**Written exercise:** Pick out each line of the records that contains the word "Support" and copy those lines.

**Listed records:**
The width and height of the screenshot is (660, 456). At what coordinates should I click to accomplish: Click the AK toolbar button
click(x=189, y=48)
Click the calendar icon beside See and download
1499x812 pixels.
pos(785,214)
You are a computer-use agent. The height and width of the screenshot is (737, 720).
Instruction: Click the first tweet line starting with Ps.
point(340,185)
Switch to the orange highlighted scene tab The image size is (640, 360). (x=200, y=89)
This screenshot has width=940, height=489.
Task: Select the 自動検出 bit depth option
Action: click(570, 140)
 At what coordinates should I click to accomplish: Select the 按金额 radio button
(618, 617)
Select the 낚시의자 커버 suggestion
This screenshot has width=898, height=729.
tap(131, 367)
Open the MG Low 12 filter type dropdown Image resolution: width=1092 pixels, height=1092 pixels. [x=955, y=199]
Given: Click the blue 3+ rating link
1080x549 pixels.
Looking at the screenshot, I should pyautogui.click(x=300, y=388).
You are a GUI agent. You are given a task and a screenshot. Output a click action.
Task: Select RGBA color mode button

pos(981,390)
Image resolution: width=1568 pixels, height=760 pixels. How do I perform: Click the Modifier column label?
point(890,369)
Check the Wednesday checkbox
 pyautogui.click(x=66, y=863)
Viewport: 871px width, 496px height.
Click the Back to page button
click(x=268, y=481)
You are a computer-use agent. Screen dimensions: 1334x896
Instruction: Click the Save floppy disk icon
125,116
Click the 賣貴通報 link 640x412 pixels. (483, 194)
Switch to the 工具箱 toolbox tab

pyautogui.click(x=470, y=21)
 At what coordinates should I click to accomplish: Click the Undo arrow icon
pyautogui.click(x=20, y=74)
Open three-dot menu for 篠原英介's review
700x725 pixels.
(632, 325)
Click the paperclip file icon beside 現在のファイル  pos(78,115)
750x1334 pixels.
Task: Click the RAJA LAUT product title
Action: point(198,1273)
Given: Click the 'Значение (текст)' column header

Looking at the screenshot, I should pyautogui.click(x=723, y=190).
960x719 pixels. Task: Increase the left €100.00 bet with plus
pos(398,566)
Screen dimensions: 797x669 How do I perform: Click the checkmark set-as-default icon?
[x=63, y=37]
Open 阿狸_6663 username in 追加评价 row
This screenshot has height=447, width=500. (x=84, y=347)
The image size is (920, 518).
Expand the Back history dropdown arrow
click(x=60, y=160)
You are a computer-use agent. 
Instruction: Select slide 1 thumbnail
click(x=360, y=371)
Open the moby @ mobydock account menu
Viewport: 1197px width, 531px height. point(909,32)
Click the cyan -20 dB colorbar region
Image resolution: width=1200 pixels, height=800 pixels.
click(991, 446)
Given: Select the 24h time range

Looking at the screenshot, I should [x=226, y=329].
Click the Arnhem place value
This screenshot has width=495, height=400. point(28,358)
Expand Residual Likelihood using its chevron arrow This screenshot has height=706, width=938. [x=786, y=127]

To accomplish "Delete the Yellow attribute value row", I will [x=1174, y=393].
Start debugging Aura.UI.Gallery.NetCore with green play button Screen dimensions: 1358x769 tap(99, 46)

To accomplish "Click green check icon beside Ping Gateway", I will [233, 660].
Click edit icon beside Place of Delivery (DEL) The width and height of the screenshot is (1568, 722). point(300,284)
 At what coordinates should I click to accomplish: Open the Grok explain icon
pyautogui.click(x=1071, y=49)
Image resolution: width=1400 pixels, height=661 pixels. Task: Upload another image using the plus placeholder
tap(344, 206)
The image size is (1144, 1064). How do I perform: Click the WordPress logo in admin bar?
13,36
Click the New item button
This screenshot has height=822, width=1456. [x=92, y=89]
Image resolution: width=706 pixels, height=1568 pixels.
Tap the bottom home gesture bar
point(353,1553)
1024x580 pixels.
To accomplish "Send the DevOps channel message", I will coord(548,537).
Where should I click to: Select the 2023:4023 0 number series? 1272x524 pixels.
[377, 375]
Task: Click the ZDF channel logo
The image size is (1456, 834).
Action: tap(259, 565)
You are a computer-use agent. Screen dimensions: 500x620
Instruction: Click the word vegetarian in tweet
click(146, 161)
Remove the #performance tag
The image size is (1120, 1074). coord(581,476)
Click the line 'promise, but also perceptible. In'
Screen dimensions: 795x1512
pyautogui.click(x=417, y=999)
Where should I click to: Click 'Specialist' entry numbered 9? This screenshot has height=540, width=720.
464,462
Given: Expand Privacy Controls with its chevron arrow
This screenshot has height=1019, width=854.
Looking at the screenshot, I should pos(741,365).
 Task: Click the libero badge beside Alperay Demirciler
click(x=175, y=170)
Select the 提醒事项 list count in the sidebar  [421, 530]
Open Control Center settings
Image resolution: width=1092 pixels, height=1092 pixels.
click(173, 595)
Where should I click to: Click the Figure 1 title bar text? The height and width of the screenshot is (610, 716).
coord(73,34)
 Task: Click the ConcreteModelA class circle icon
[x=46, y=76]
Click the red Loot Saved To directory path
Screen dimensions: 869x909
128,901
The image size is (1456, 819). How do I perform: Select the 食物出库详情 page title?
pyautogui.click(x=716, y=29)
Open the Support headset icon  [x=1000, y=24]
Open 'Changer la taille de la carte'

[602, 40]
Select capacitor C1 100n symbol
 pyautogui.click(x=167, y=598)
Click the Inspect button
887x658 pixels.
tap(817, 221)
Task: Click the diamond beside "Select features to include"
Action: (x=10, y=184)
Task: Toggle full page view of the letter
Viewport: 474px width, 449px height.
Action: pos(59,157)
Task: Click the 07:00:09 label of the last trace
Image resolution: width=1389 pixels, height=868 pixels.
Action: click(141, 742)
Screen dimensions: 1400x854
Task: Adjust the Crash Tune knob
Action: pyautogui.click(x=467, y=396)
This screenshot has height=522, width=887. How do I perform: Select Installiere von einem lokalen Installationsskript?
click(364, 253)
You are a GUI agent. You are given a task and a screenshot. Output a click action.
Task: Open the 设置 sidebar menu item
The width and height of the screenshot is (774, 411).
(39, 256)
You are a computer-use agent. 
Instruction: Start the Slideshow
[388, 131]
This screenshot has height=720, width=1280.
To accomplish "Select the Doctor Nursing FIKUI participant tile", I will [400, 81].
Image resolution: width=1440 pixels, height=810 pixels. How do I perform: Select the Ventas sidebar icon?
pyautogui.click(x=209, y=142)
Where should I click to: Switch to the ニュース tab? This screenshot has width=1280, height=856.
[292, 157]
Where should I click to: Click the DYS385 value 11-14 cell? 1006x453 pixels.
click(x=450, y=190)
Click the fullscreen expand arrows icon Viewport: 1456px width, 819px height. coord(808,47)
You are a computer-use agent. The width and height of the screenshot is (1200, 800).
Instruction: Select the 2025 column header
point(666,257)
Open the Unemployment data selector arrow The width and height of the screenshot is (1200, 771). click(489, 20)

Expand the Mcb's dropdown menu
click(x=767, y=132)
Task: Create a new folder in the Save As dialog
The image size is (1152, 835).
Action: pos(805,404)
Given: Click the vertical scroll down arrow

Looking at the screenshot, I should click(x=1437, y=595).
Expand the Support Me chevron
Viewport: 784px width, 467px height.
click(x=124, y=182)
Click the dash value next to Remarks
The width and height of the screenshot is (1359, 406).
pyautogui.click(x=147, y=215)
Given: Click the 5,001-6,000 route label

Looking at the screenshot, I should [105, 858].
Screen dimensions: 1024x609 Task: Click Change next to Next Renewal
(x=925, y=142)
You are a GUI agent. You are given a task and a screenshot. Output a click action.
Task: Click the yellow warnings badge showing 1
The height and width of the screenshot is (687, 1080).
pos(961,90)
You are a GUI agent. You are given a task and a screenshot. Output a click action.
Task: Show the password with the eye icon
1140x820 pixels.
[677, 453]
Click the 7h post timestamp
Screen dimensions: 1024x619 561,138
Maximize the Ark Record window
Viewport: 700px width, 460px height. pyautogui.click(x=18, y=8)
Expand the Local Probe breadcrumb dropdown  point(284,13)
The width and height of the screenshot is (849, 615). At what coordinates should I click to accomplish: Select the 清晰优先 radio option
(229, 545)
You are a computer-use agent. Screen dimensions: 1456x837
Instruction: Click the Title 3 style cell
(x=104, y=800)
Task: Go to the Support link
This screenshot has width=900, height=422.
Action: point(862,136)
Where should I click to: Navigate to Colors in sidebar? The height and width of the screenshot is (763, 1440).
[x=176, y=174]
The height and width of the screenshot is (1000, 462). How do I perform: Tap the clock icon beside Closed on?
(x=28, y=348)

**Full answer:**
Open the Support headset icon  [x=1000, y=24]
Expand the Support Me chevron
Task: Go to the Support link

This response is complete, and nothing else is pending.